Study text »

Nestlé reportedly found E. coli in flour at the Buitoni pizza factory in France linked to a fatal outbreak this year back in August 2021.
French TV programme Envoyé Spécial has claimed an internal document shows the bacteria was picked up in flour at the Caudry site seven months before the Swiss giant recalled almost 1m pizzas and halted production.
Around fifty children fell sick, cases that have been linked to eating Buitoni Fraîch’Up pizzas. Two children died.
Nestlé is facing a preliminary criminal investigation, as well as a lawsuit brought forward on behalf of 55 of the victims. Lawyers for the affected families claim the first cases of children falling ill emerged in January.
The company has said the results of an internal investigation at the Caudry plant “confirm the most likely hypothesis: flour contamination by E. coli STEC bacteria”. The world’s largest food maker is hoping to restart production at the site next month, although the line struck by the contamination will still be closed
Envoyé Spécial claims the internal document, dated 12 September last year, showed E. coli had been discovered in flour at the Buitoni factory the previous month.
Approached for comment by Just Food, Nestlé sent a statement. “We reiterate our deepest sympathy and compassion to the families of the victims and individuals impacted by the hemolytic uremic syndrome (HUS) outbreak in France,” the company said.
“When the French health authorities informed the Buitoni team of a potential link between Fraîch’Up pizzas and the HUS outbreak, we immediately conducted a voluntary recall of all Fraîch’Up pizzas, suspended production, and rolled out an extensive information campaign aimed at consumers and our customers.
“Our local teams have been fully transparent and collaborative with the authorities as part of the ongoing investigations and have been working hard to understand the origin of the contamination of Fraîch’Up pizza.
“Our own detailed investigation to date, validated by the French authorities, comprised nearly 2,000 samples and analyses of the factory environment, raw materials and finished products.”
Nestlé added: “At this stage, our investigation and analyses indicate that the most likely source of contamination appears to be the flour used on the specific manufacturing line dedicated exclusively to producing Fraîch’Up pizza.”
The company said it could not comment further, pointing to the ongoing legal investigation.

(Saved items)
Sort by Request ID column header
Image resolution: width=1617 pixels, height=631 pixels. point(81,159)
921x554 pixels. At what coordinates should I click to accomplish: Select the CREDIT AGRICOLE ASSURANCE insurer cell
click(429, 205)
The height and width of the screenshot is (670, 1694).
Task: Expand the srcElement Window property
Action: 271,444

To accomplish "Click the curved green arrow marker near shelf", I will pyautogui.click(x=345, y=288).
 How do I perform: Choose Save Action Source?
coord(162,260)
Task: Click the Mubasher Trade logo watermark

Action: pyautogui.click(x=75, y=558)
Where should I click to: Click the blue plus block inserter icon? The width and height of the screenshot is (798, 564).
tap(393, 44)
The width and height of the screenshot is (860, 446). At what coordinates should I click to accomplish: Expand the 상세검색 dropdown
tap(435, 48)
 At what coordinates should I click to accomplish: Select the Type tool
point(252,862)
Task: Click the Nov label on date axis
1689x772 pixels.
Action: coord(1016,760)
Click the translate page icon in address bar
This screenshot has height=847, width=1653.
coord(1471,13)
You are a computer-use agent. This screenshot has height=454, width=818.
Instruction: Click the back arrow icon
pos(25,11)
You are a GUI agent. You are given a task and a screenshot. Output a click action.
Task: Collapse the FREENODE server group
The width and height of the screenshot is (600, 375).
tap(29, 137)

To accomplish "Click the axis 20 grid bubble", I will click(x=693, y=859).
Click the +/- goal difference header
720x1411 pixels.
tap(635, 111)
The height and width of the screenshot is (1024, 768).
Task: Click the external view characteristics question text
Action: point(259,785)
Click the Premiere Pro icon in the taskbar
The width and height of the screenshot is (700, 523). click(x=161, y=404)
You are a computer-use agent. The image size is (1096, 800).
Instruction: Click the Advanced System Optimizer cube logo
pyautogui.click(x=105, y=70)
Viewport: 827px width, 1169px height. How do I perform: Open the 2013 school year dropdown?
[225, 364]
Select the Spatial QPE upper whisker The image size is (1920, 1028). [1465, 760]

Task requirements »
a. Answer these questions from the Buitoni article:
(i) About how many pizzas did Nestlé recall?
(ii) What date does the internal document carry?
(iii) How many samples did Nestlé's own investigation comprise?
b. Reproduce the passage of the Buitoni article from "Nestlé is facing" to "the previous month.", swapping "Envoyé Spécial" for "the French TV programme".
The records have nothing to do with the Buitoni article.

Solutions to the tasks »
a.
(i) Almost 1m pizzas.
(ii) 12 September last year.
(iii) Nearly 2,000 samples.

b.
Nestlé is facing a preliminary criminal investigation, as well as a lawsuit brought forward on behalf of 55 of the victims. Lawyers for the affected families claim the first cases of children falling ill emerged in January.
The company has said the results of an internal investigation at the Caudry plant “confirm the most likely hypothesis: flour contamination by E. coli STEC bacteria”. The world’s largest food maker is hoping to restart production at the site next month, although the line struck by the contamination will still be closed
the French TV programme claims the internal document, dated 12 September last year, showed E. coli had been discovered in flour at the Buitoni factory the previous month.